BlogPic_LoveFinger

image © Sherri Robbins

It’s February… the month of love.

While so many people focus on plans and gifts for Valentine’s Day, I can’t help but think about learning how to have healthy relationships and to love my family unconditionally. Unfortunately, from early childhood, I was taught that love is conditional.

From the time I was a young child and into adulthood, both my parents withdrew from me when I did not meet their expectations. Yes, my mother threatened to sue me when I let her down and I have gotten hate mail from my father, but I understand why they did it. Their dysfunctional childhood years taught them how to push people away when things don’t go the way they envision.

We are all narcissistic by nature and many of us don’t know how to change. Broken relationships all over our world are evidence of this. Our presuppositions of others and tendencies toward making things about ourselves originate from our past relational wounds. Because we don’t learn unconditional love as children, it affects the way we love as adults. I wasn’t shown how to love my husband and kids, but I’m determined to learn how. Do I fail? Yes I do, but I continue to come back to the one who can show me how, God.

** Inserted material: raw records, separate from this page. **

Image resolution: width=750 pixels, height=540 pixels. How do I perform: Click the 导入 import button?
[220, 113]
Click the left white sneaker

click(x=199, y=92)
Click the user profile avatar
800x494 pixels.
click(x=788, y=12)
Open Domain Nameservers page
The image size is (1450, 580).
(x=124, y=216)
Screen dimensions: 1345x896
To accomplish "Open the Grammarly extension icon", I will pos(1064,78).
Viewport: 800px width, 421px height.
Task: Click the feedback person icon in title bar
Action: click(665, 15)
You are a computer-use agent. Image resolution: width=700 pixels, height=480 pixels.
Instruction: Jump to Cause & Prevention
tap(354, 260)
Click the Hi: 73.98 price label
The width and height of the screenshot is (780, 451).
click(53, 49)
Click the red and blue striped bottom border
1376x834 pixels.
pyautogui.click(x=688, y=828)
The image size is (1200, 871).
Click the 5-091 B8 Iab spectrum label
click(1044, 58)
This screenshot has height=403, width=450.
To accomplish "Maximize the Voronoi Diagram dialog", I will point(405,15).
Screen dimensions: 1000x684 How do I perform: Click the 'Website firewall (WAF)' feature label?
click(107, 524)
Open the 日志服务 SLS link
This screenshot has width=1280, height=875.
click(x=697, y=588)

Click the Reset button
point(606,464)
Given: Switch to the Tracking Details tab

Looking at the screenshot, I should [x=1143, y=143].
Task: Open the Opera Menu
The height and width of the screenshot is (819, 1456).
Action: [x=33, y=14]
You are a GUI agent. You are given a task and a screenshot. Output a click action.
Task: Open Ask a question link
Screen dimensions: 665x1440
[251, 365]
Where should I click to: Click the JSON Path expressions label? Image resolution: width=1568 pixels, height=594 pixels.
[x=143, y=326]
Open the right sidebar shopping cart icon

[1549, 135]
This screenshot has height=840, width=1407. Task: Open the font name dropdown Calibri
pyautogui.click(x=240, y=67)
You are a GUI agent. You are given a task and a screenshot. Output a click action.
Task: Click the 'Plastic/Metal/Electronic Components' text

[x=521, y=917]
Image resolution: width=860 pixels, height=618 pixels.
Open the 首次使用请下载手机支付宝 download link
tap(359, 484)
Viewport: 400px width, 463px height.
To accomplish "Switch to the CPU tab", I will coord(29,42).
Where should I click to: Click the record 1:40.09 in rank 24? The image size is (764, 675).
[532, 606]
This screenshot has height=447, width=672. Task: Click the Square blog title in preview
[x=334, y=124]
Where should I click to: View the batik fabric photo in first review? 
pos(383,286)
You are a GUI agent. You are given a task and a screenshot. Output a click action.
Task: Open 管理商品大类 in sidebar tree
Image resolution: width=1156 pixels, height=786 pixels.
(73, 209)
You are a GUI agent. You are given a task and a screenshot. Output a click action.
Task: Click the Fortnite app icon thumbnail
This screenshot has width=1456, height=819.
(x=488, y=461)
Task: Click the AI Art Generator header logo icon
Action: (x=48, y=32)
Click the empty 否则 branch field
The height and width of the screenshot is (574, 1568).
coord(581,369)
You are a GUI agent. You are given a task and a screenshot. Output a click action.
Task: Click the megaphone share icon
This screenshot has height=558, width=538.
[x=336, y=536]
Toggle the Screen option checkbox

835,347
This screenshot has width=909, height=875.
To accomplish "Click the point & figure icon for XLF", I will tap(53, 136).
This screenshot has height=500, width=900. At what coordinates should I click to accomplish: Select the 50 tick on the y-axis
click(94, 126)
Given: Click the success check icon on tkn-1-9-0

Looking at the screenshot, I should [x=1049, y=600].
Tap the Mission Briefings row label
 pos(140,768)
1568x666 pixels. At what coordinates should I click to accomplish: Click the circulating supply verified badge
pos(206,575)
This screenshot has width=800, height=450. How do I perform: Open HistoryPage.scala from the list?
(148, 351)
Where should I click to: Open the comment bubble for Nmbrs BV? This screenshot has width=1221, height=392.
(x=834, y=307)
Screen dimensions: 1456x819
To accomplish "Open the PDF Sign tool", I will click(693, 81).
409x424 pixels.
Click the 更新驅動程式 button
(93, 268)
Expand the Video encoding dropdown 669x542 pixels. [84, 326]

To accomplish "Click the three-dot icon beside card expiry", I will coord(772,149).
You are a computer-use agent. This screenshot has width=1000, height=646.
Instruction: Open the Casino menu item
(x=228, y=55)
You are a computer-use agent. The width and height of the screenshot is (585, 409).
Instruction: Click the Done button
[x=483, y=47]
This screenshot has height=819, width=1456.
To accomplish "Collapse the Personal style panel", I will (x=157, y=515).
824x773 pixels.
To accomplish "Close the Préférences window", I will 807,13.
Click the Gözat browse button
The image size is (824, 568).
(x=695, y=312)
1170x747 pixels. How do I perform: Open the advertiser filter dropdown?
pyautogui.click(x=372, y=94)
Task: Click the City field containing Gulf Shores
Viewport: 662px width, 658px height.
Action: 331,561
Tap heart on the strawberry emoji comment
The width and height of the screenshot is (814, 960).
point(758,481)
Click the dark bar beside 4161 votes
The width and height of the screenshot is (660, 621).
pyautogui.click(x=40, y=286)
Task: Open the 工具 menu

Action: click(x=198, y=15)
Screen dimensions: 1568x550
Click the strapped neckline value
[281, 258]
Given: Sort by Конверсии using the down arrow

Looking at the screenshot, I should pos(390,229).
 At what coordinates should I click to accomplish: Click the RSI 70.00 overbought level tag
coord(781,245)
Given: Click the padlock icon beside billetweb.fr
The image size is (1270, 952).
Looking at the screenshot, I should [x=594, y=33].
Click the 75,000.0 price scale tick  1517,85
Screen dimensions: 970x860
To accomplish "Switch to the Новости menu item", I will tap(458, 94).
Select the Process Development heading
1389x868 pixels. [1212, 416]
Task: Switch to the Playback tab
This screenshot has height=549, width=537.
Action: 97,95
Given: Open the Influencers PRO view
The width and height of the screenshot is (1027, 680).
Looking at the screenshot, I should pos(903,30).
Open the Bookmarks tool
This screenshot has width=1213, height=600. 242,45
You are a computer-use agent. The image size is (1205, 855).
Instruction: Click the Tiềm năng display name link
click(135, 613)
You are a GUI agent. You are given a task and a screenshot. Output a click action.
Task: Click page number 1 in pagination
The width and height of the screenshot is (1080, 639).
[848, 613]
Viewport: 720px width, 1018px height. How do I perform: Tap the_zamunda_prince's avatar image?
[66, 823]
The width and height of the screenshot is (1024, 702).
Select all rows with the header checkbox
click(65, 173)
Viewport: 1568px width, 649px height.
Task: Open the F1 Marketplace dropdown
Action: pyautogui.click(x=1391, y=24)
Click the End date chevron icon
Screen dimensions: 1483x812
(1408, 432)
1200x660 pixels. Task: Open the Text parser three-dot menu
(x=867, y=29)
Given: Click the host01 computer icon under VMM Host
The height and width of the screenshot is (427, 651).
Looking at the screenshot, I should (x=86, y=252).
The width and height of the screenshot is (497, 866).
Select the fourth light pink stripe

So my challenge this month is for each of us to focus on our relationships. What past hurts are preventing us from having healthy relationships now? Who do we need to forgive? What behaviors and thought patterns do we need to change in ourselves? Have we strayed from the One who is our example of unconditional love?

Work on your relationships, seek counseling if you need it, and this just might be the best Valentine’s Day ever!

“Loving God includes loving people. You’ve got to do both.”